The reason this tends to earn me scorn — and I didn’t escape it during a recent trip to a faraway state, either — is because the scope of nominally verboten ingredients has expanded in recent years. A long time ago I started making a conscious effort to consume very few fats. I figured that if I was going to be running 100 miles a week, I needed to place a strong focus on carbs and protein. A pleasant side effect, I reckoned, would be avoiding the high cholesterol levels that both of my parents have endured. (I usually run about a 185 with a solid LDL:HDL ratio, not that I really care.)
None of this, however, is nearly enough to constitute a healthful diet by the standards of this high-altitude circus of pseudo-perfection. A lot of my salad dressings and other sauces contain high-fructose corn syrup. I have yet to determine exactly what is so bad about the stuff, but in all honesty I don’t give a fuck and wouldn’t give up my favorite HFCS-containing foods unless you could convince me that HFCS is a potent carcinogen or induces irreversible impotence, and the way things are going I’m not so concerned about the second issue. And it’s not just that; around these parts, a long ingredients list is itself cause for rejection and ridicule, even more so if chemicals with long names are on the slate.

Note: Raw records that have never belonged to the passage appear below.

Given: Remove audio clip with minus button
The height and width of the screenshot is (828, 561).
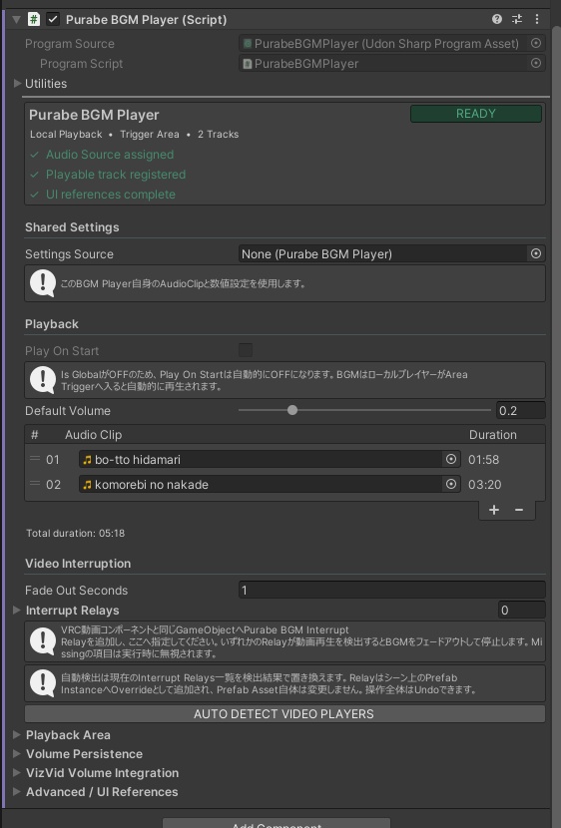Looking at the screenshot, I should [519, 510].
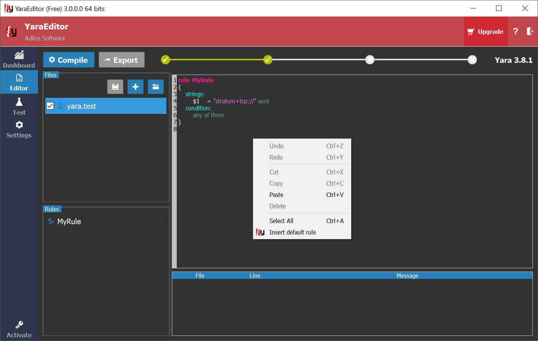Open the Export dropdown arrow

click(x=142, y=60)
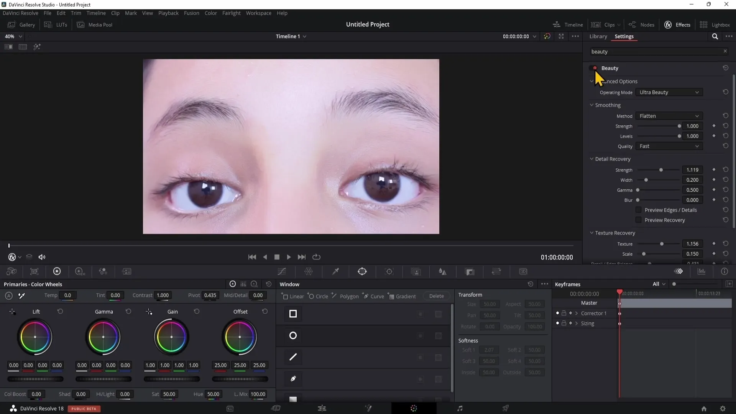Drag the Detail Recovery Strength slider
736x414 pixels.
(x=661, y=169)
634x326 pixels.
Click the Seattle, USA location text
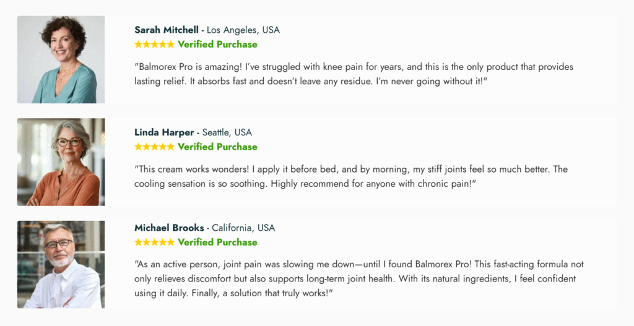(227, 132)
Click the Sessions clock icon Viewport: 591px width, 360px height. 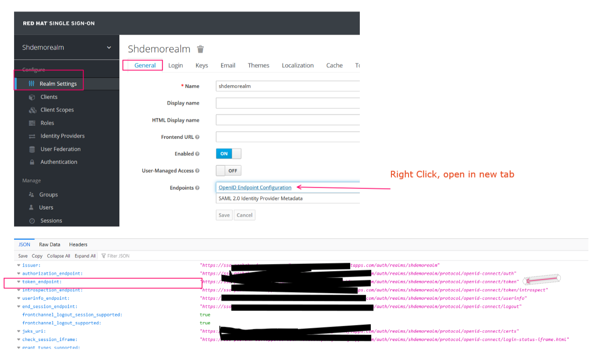pos(32,221)
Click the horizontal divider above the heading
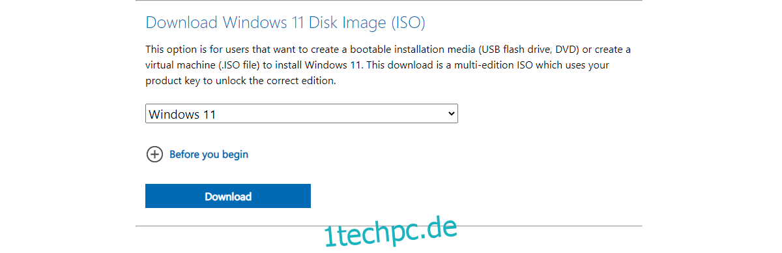Image resolution: width=782 pixels, height=253 pixels. (x=389, y=1)
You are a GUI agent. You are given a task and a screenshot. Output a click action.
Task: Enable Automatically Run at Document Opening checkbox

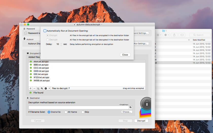[45, 31]
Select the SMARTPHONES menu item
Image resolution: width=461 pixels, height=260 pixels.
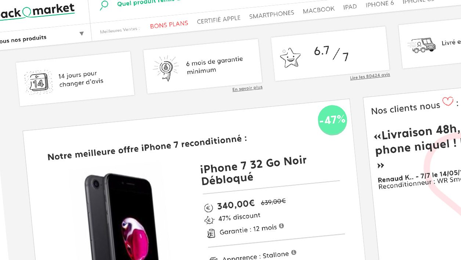point(272,15)
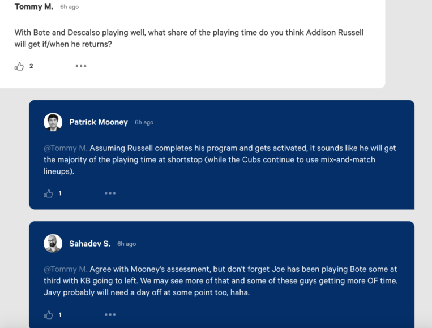Click Tommy M.'s question text about Addison Russell
The width and height of the screenshot is (432, 328).
click(189, 38)
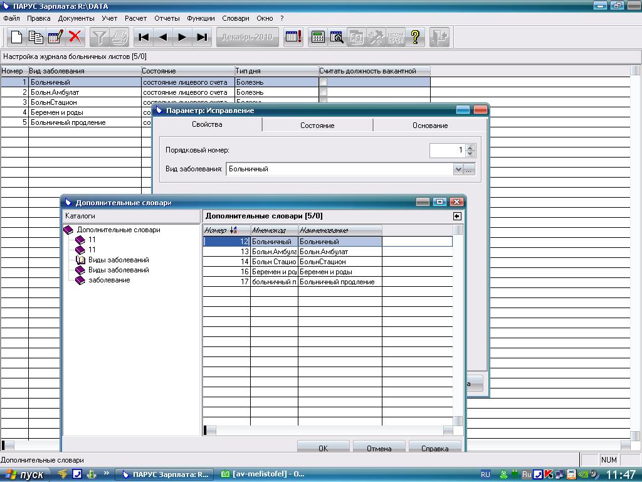Open the calculator toolbar icon
This screenshot has width=642, height=482.
(318, 37)
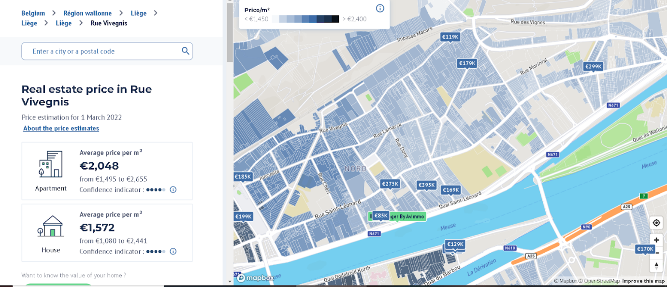Zoom in with the map plus button

(x=656, y=240)
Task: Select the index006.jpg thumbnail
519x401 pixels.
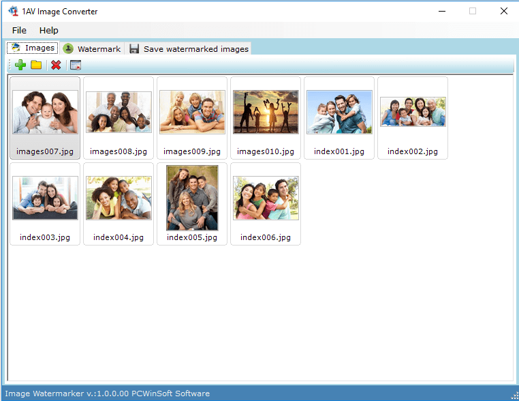Action: [x=266, y=204]
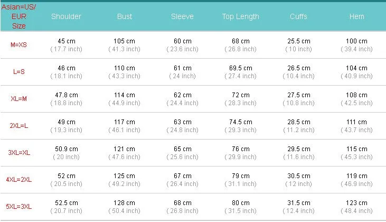Click the 2XL=L size row label
Image resolution: width=386 pixels, height=222 pixels.
pyautogui.click(x=18, y=126)
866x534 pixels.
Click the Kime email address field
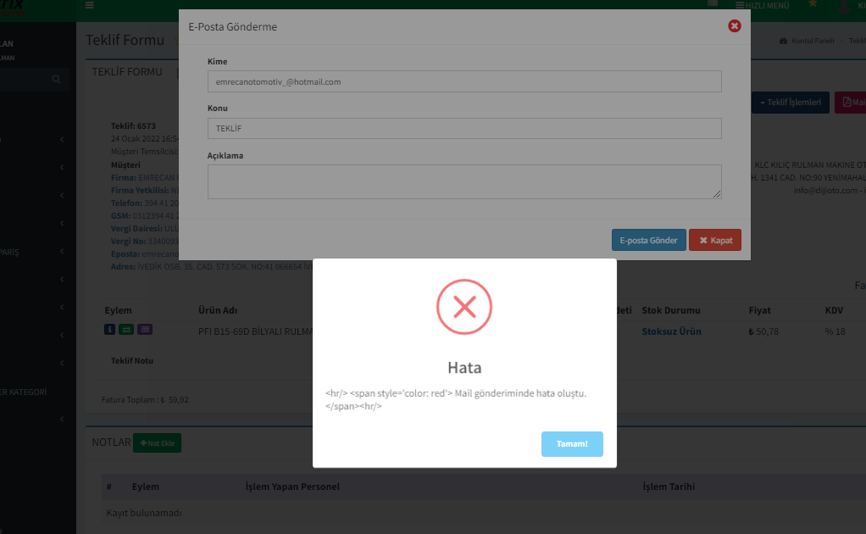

I realize that the “it could be worse” or “at least I’m not living on Vodka and Pringles” defense is a weak defense and I’m not into that kind of relativism, but really, my diet is the least likely thing to cause me problems in life at this point. I make a conscious effort to take in a proper amount of protein for my size and activity level (about 1.5 g/kg or 0.7 kg/lb each day, not difficult to reach), stay away from butter and mayonnaise and egg yolks and other cholesterol and triglyceride bombs, and consume a reasonable amount of fiber. That’s as good as it’s ever going to get.
Truth be told, I think my interlocutors over the years have been secretly distressed because I don’t fart nearly as prodigiously as they do. If so, I’m just as secretly jealous of their unremitting trumpetry, so I’ve tried to live vicariously through their ano-acoustic glory.